Que su hija atribuyera el castigo a las divinidades complacía mucho a Amulio, pues lo liberaba de toda responsabilidad. Brillaba en sus ojos cierta luz de satisfacción, aunque permaneció callado.

- No has respondido a mi segunda pregunta – dijo al fin.

- No intercederé para que salves la vida a mi prima, si es eso lo que quieres saber – dijo Anto –. Antes bien, me atrevo a suplicarte humildemente que aceleres su castigo.

- Curioso cambio de opinión – dijo el rey enarcando las cejas.

- Padre mío – exclamó Anto, levantando un instante el rostro hacia su padre con mirada suplicante –. No pienses que soy una persona sin juicio ni dura de corazón. Mi afecto por Rea Silvia no ha disminuido un ápice. Pero he comprendido que, siendo culpable de un sacrilegio, debe morir.

- En eso estamos de acuerdo.

- Mátala cuanto antes – se apresuró a decir Anto bajando la vista otra vez –. Concédemelo y te juro que no volveré molestarte con este asunto.
- Antes no querías que muriera y ahora me pides que la mate enseguida…

- ¿Qué sentido tiene, padre, hacerla padecer? No esperes siquiera a que nazca su hijo: mejor es que pierda la vida con él en su seno – Anto se interrumpió unos instantes y se enjugó las lágrimas. Cambió el tono de su voz, no ya suplicante, sino profundamente dolorida –. Vosotros, varones, no sabéis bien qué significa un hijo para una madre. Lo es todo. Por él sería capaz de morir y de matar; se ofrecería como víctima en lugar suyo; se arrancaría la comida de la boca para dársela a él o se sacaría los ojos si él los necesitase. No hay dolor más intenso y cruel que ver padecer a un hijo, o perderlo.

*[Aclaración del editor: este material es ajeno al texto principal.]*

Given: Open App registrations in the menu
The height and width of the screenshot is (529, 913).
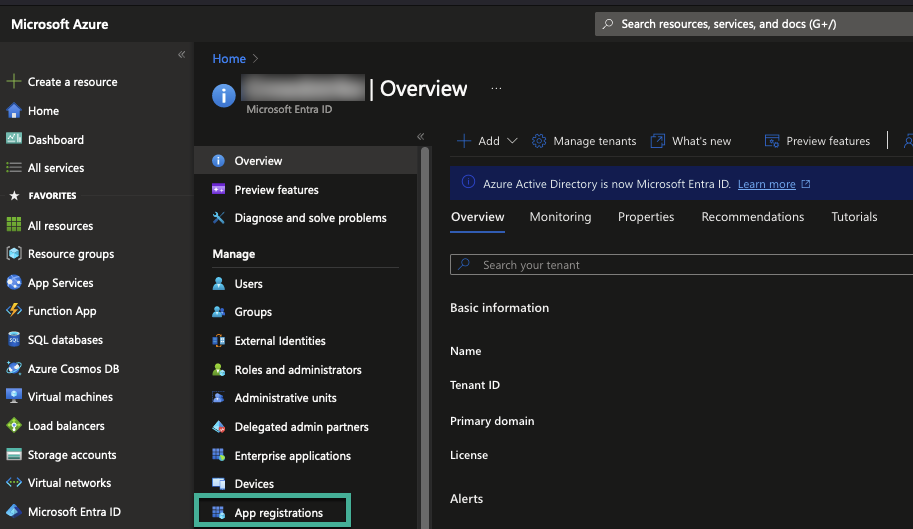Looking at the screenshot, I should [x=278, y=513].
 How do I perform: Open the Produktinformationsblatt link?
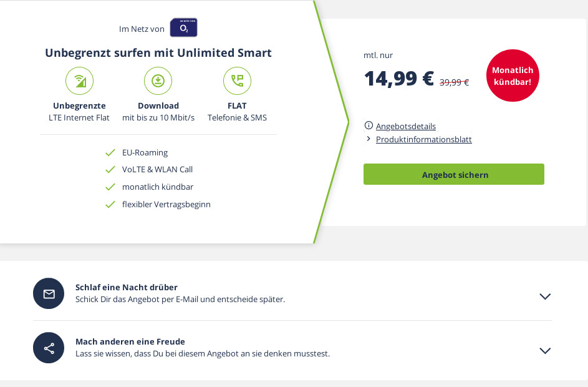coord(423,139)
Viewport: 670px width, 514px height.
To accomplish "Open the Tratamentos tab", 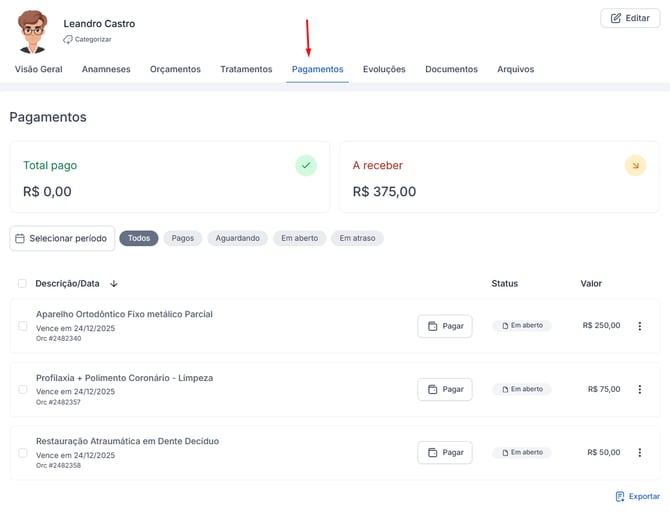I will (246, 69).
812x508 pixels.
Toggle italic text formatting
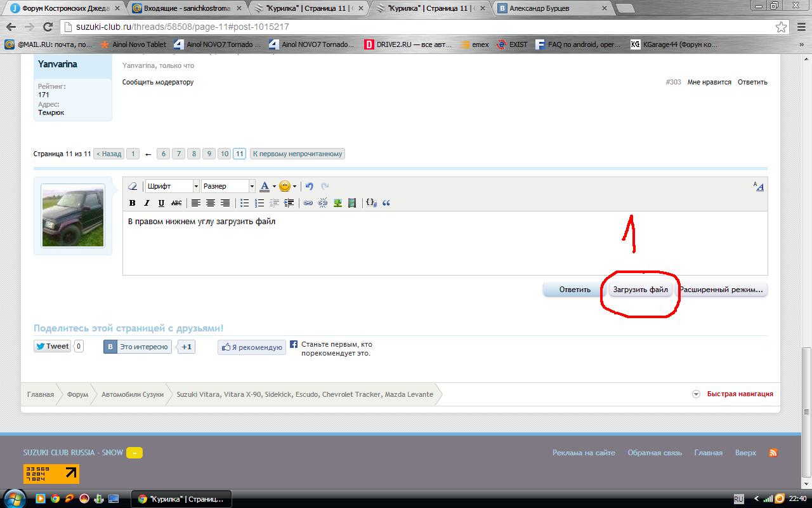[x=147, y=203]
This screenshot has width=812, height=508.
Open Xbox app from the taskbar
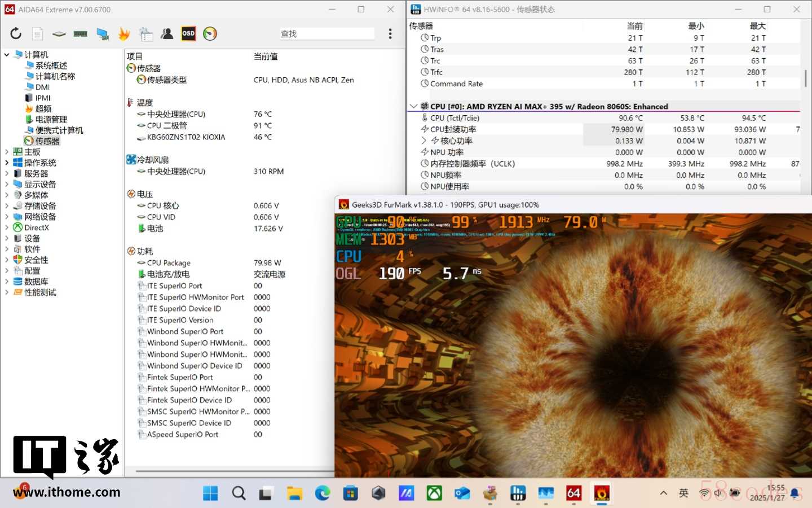[434, 493]
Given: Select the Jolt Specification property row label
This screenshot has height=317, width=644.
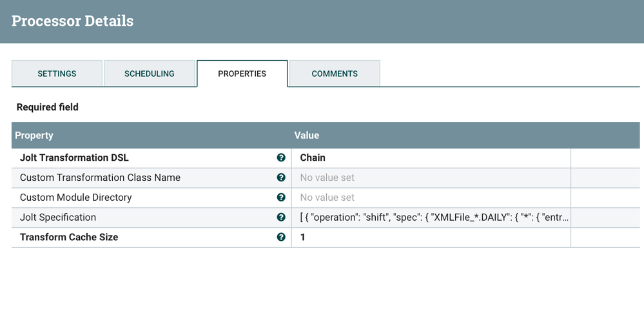Looking at the screenshot, I should pyautogui.click(x=58, y=218).
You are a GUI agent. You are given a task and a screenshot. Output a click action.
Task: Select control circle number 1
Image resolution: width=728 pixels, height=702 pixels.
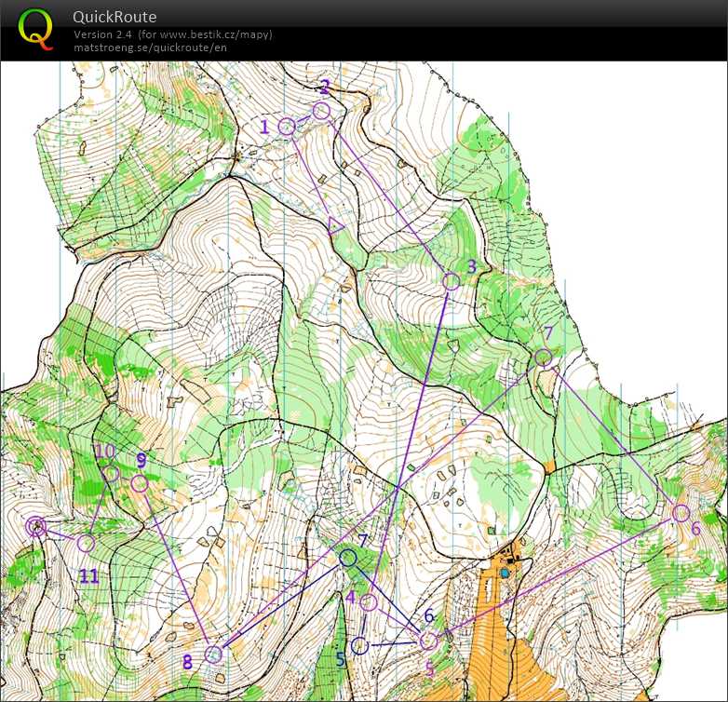tap(288, 127)

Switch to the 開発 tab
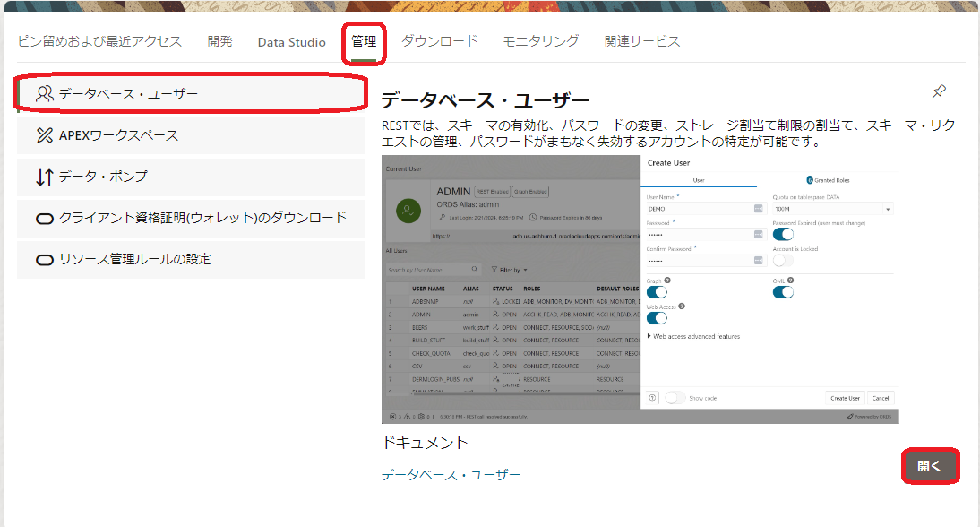point(219,41)
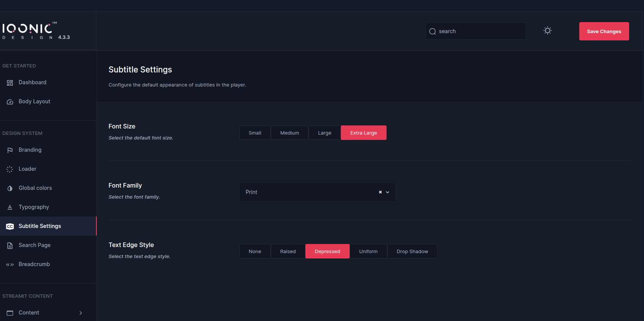Image resolution: width=644 pixels, height=321 pixels.
Task: Click the Save Changes button
Action: tap(604, 31)
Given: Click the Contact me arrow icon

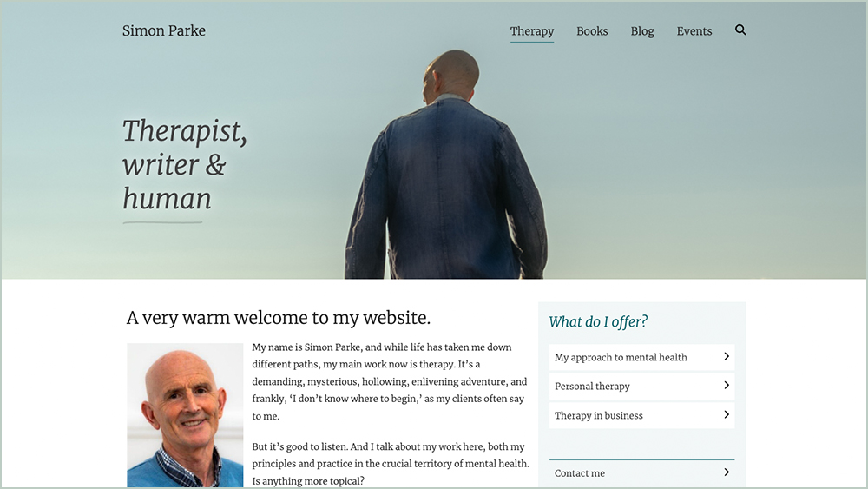Looking at the screenshot, I should coord(727,472).
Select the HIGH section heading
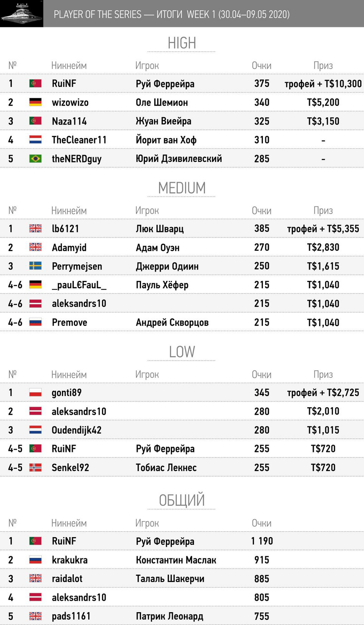 click(182, 43)
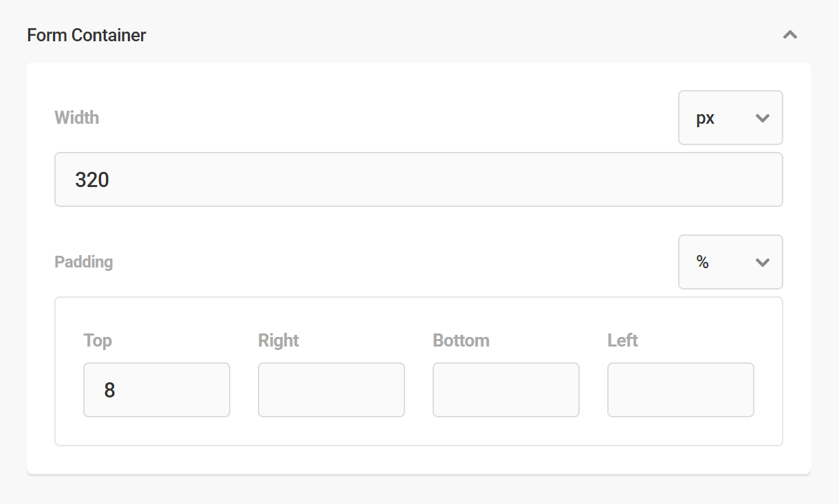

- ¿Ha de pagar Rea Silvia con su vida? – prosiguió Anto en medio de un silencio sepulcral –. Sea como establecen las leyes. Mas ninguna de ellas impone un sufrimiento mayor del que procura el acto mismo de morir. ¿Cómo podría ella soportar que unas manos rudas le arrancasen de los brazos a su recién nacido? ¿Cómo aguantar la angustia al no saber si la criatura aún alienta o es ya pasto de las alimañas? Saber que tu propio hijo muere por tu culpa, por haber ofendido a los dioses cometiendo un sacrilegio ¿quién lo resistiría? ¿Y de qué modo acallar la esperanza de que la criatura, pese a todo, haya sobrevivido? No saber con certeza, imaginar los horrores sufridos, ir de la desesperación a la impotencia, estar siempre en duda, tener supurante esa herida … De todos los males posibles, la incertidumbre es el peor porque, como una rata odiosa, roe noche y día el corazón y la mente, no concede tregua ni descanso. ¡Cuánto mejor será para todos saber que Rea Silvia ha muerto, porque con ello se ha puesto fin a todo sufrimiento!
Anto volvió a interrumpirse para tomar aire. No se atrevía a mirar a su padre, pero su silencio le daba alguna esperanza.

- Sólo te pido esto, padre y rey mío: porque es sangre de tu sangre y por afecto a tu hermano Númitor, no le impongas a Rea Silvia un castigo más duro que la propia muerte – concluyó.

- Puedes marcharte – fue la helada respuesta del rey, mientras se alzaba repentinamente del trono –. Y nunca más, ¿me oyes?, nunca más te atrevas a hablarme de este asunto.

Con pasos temblorosos salió Anto de la cabaña real, sostenida del brazo por su marido. Todo cuanto podían hacer, estaba hecho. Sólo cabía esperar que Nipace tuviera razón.